Fantasy abseits des Mainstreams, aber mit schwieriger Hauptperson

Numbers - Den Tod im Blick - Rachel Ward

Als ich zum ersten Mal von Numbers hörte, war ich sofort Feuer und Flamme. Die Idee eines Mädchens, das in den Augen anderer Menschen deren Todesdatum sieht, das klang sehr interessant. Endlich mal eine Abwechslung zum gerade so angesagten Fantasy-Trend mit Vampiren, Werwölfen etc.
Und das stimmt so auch, die Idee ist innovativ und sehr gut ausgearbeitet worden. Jem erzählt die Geschichte in der Ich-Form, so dass man als Leser quasi in ihre Gedanken “sehen” kann und all ihre Probleme, Erkenntnisse, Ängste und seltenen glücklichen Momente ungefiltert mitbekommt. Das hat unter Anderem zur Folge, dass es schon sehr ergreifende Szenen gibt, denn Jem sieht den Todestag natürlich auch bei Menschen, die ihr sehr nahe stehen oder die sie gar liebt. Rachel Ward hat hier erfreulicherweise nichts beschönigt. Die Grundstimmung in Numbers ist eher gedrückt und bedrückend, was dem Kitsch keine Chance lässt. Der hätte ansonsten sicher viel Raum in der Geschichte gehabt.
Soweit klingt das alles sehr positiv, aber es gibt zwei ganz wesentliche Punkte, die es verhindert haben, dass ich mit Numbers richtig warm wurde.
Inhaltlich ist es der, dass ich mich mit Jem so überhaupt nicht identifizieren konnte. Die Tochter einer drogensüchtigen Mutter, die gegen ihre Pflegefamilie und die Schule rebelliert, die keinem Ärger aus dem Weg geht, ja, die sich sogar von ihrem Freund zu der verrückten Idee mit der Flucht vor der Polizei in geklauten Autos überreden lässt, die relativ locker durchs Leben und verschiedene Haushalte vagabundiert…
Da hilft es auch nicht, dass sie durchaus tief drinnen den Wunsch hegt, einfach ein einigermaßen normales und glückliches Leben zu führen. Jems Art und Leben ist von meinem (glücklicherweise) so weit weg, dass mir für ihr Denken und Handeln oft das Verständnis fehlte. Da beides aber für die Geschichte wichtig ist, habe ich keinen sonderlich guten Bezug dazu gefunden. Wer aber ein Faible für Storys mit solch einem “Antihelden” hat, der wird Numbers schnell mögen.

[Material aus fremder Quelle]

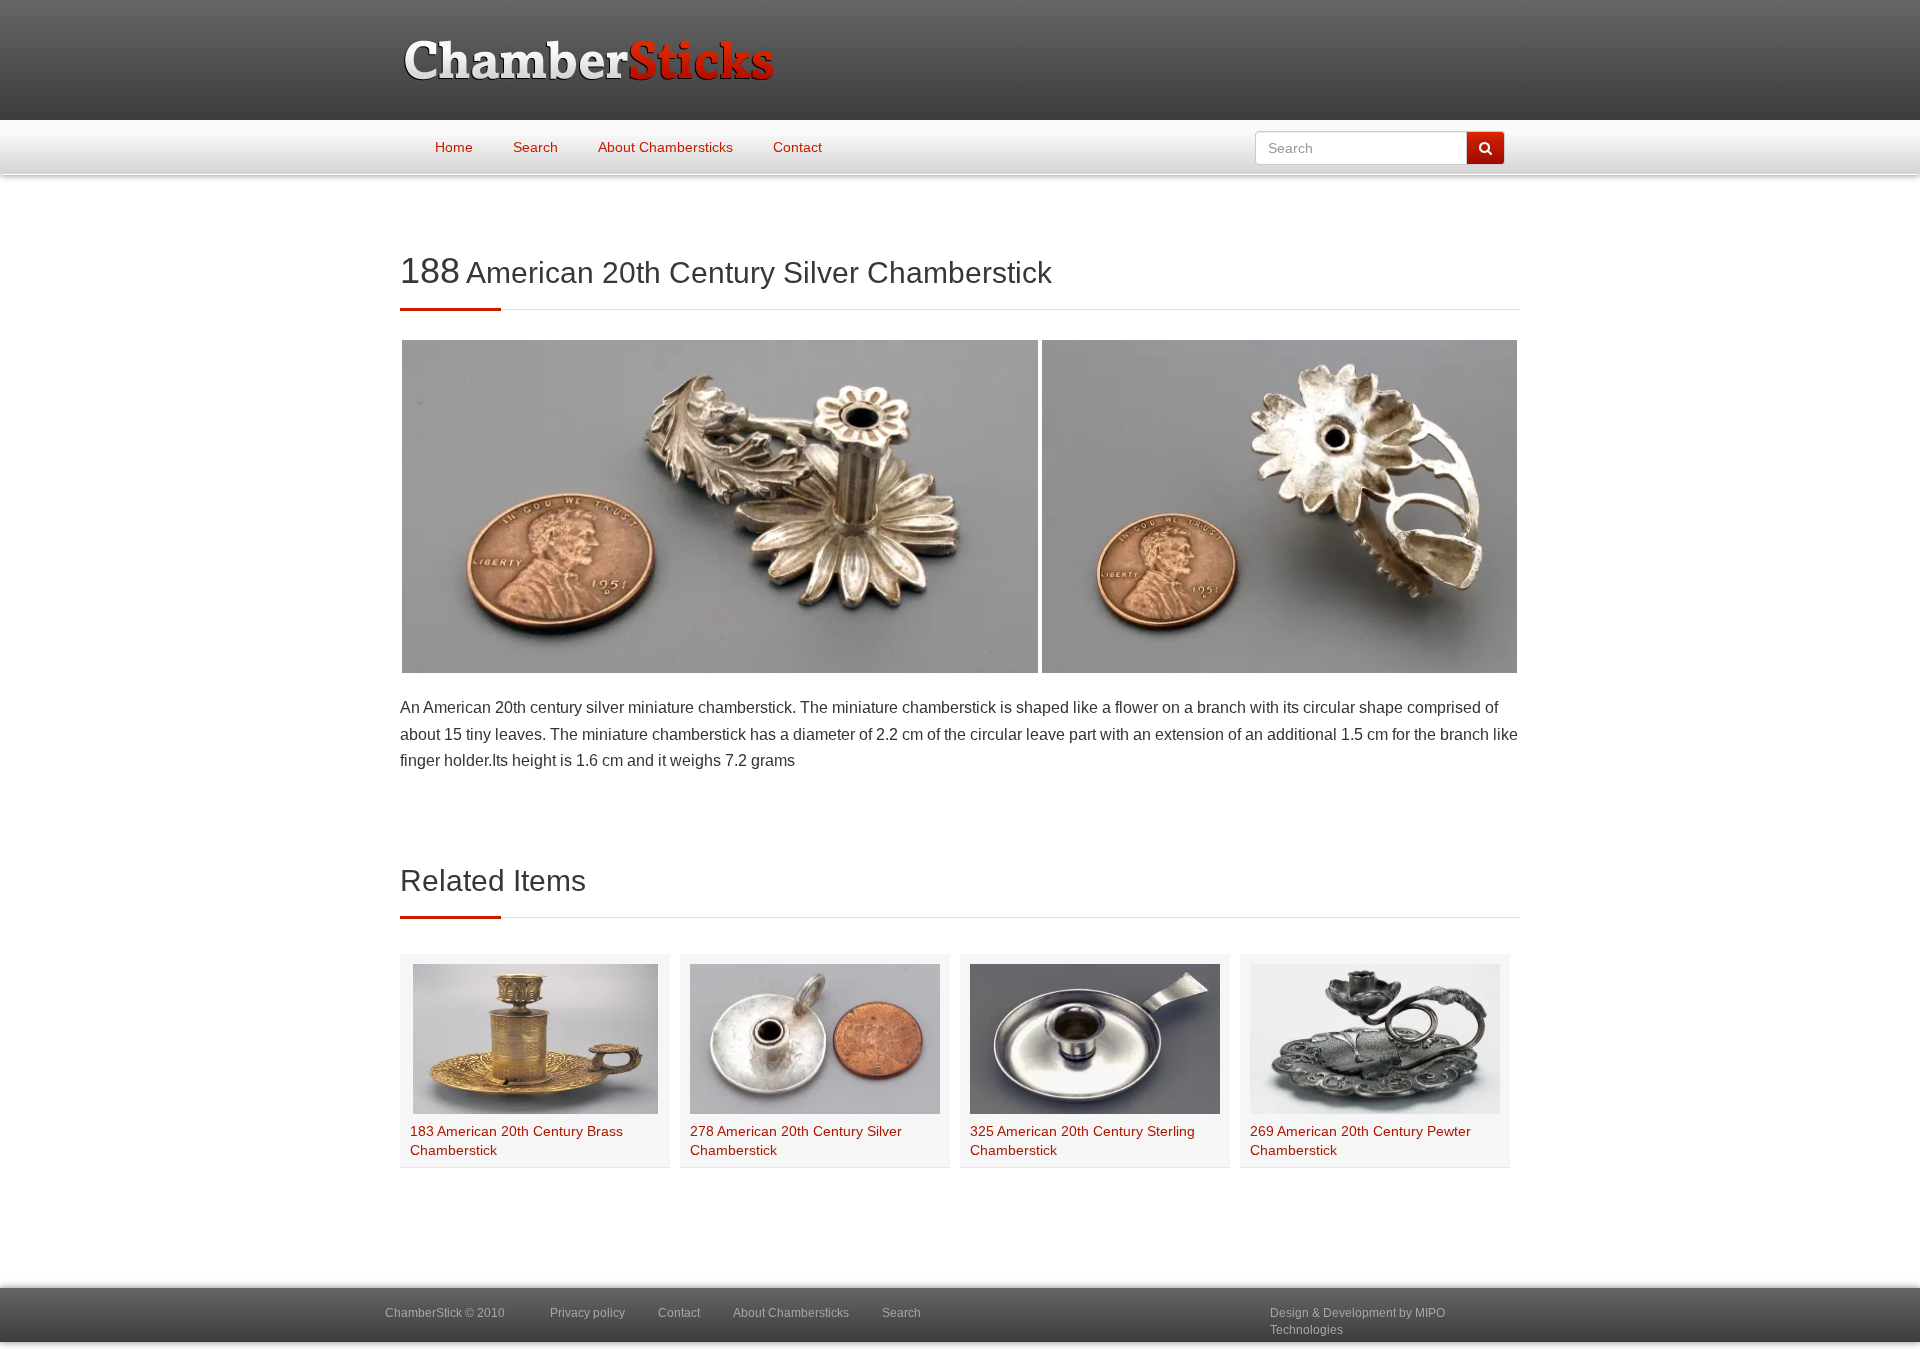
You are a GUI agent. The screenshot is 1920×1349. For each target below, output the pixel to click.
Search (535, 147)
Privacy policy (587, 1313)
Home (454, 147)
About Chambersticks (665, 147)
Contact (797, 147)
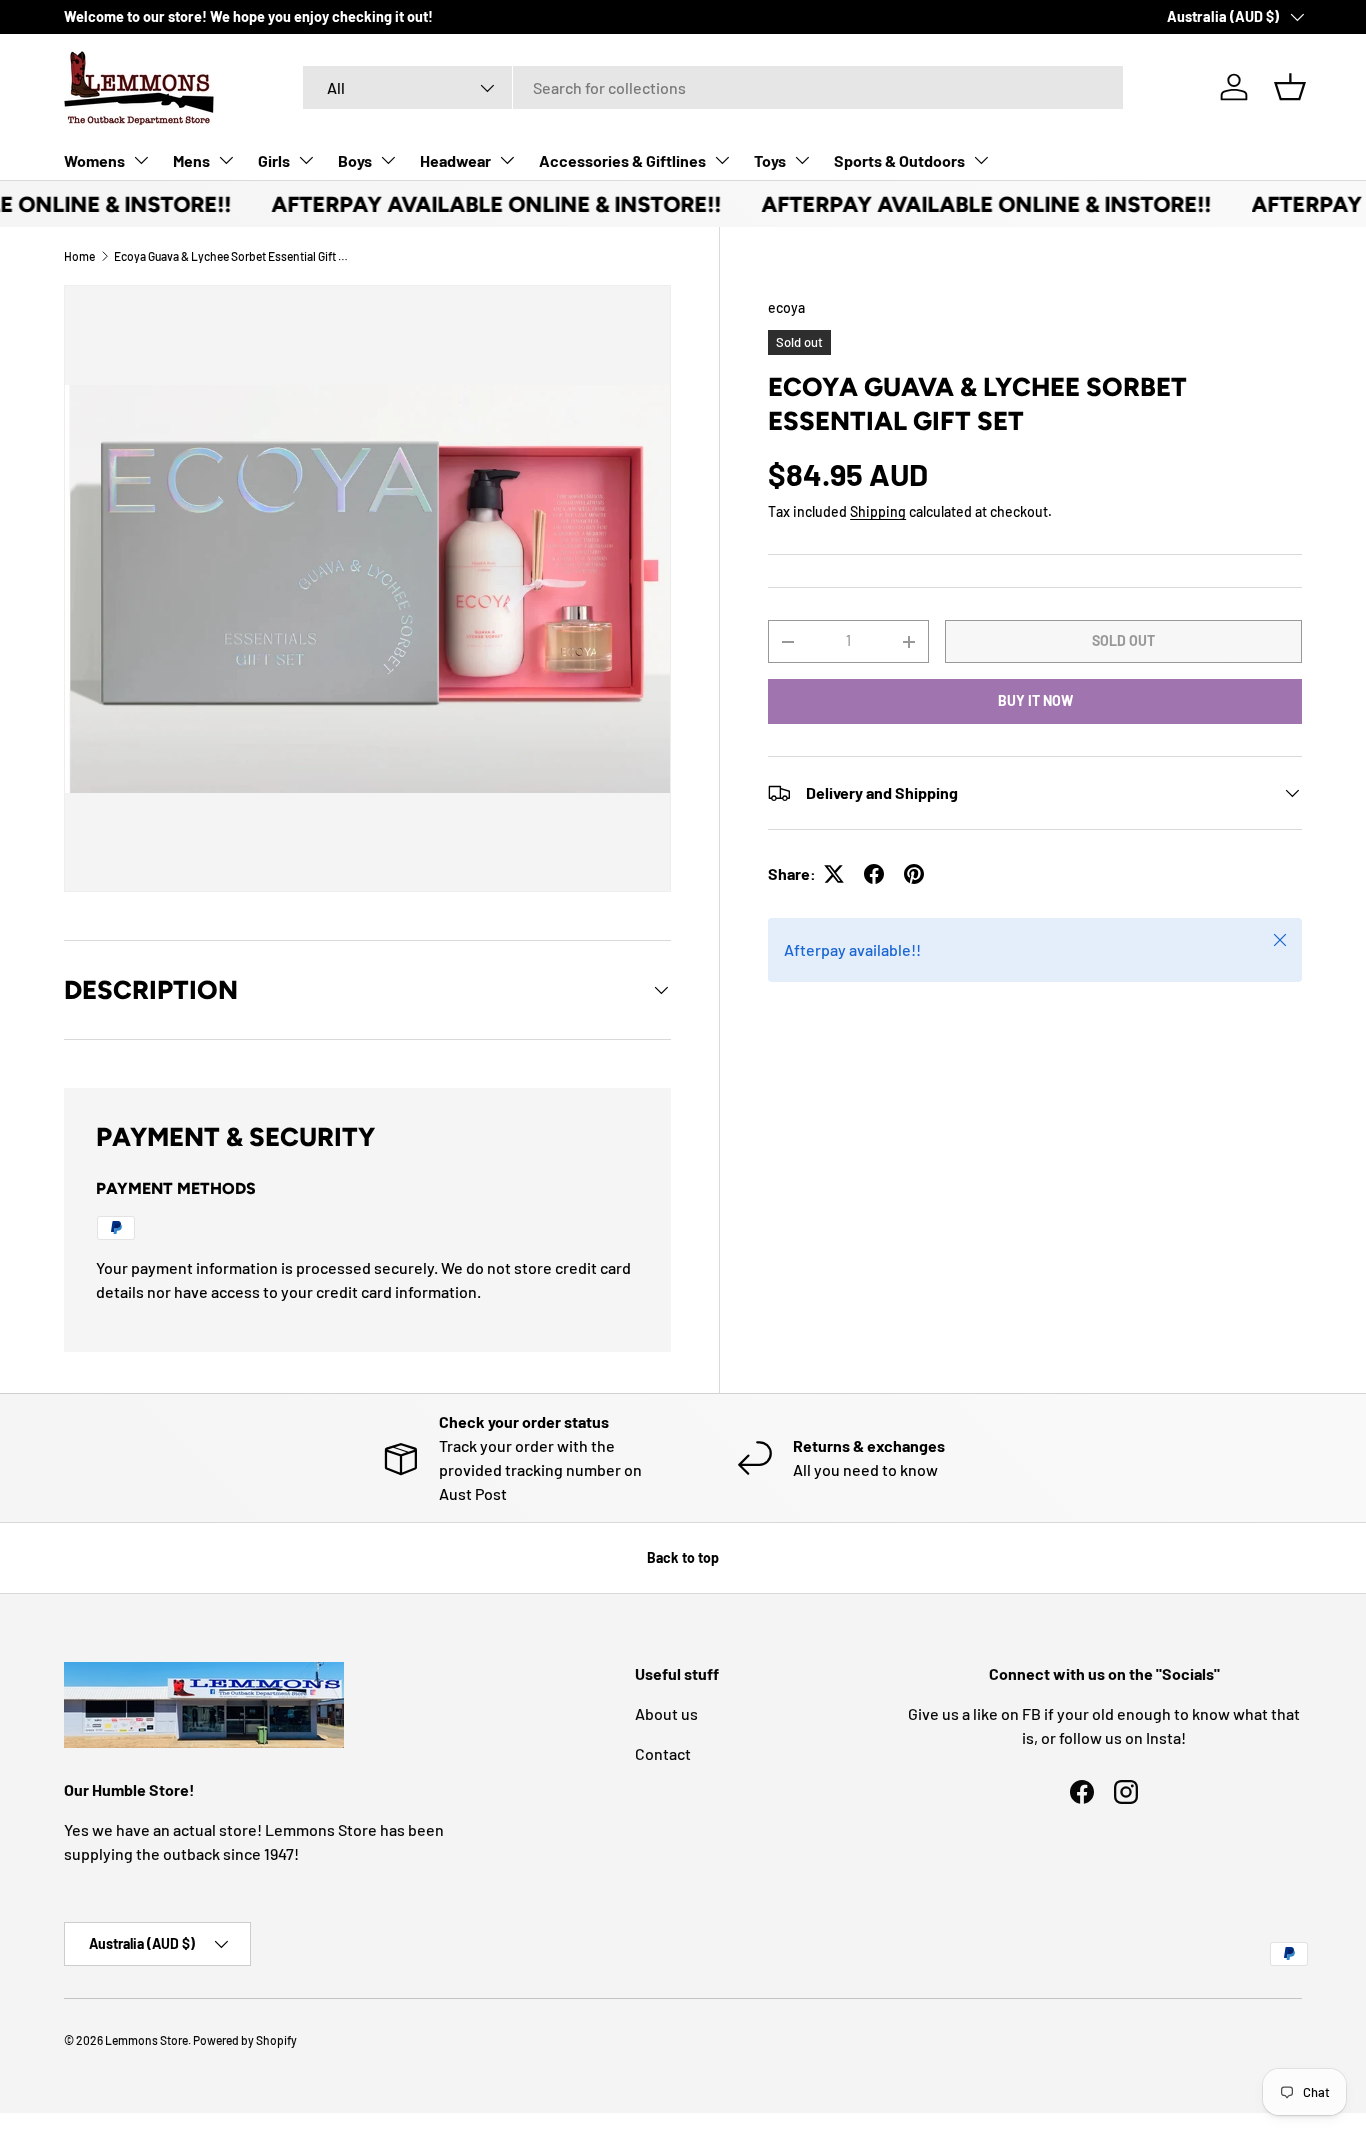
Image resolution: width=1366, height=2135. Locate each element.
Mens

Der zweite Grund ist sprachlicher Natur. Wie schon gesagt, erzählt Jem ihre Geschichte selbst. Und zwar genau so wie man es von einem Menschen mit ihrer Vergangeheit, ihrem unsteten Leben, erwartet.
Umgangssprachlich, oft ohne Rücksicht auf Grammatik, da werden Nebensätze zu Hauptsätzen und manchmal wechselt sie abrupt dazu, den Leser direkt anzusprechen. Ich bin anfangs ständig über diese krude Sprache gestolpert, Numbers las sich furchtbar holprig. Das hat sich bis zum Ende hin auch nur minimal gebessert, von flüssigem Lesen konnte bis zum Schluss nicht die Rede sein. Ich bin mir sicher, dass Rachel Ward diese Erzählform bewusst gewählt hat, zumal sie zusätzlich etwas über Jems Charakter aussagt, aber es ist einfach unbequem zu lesen.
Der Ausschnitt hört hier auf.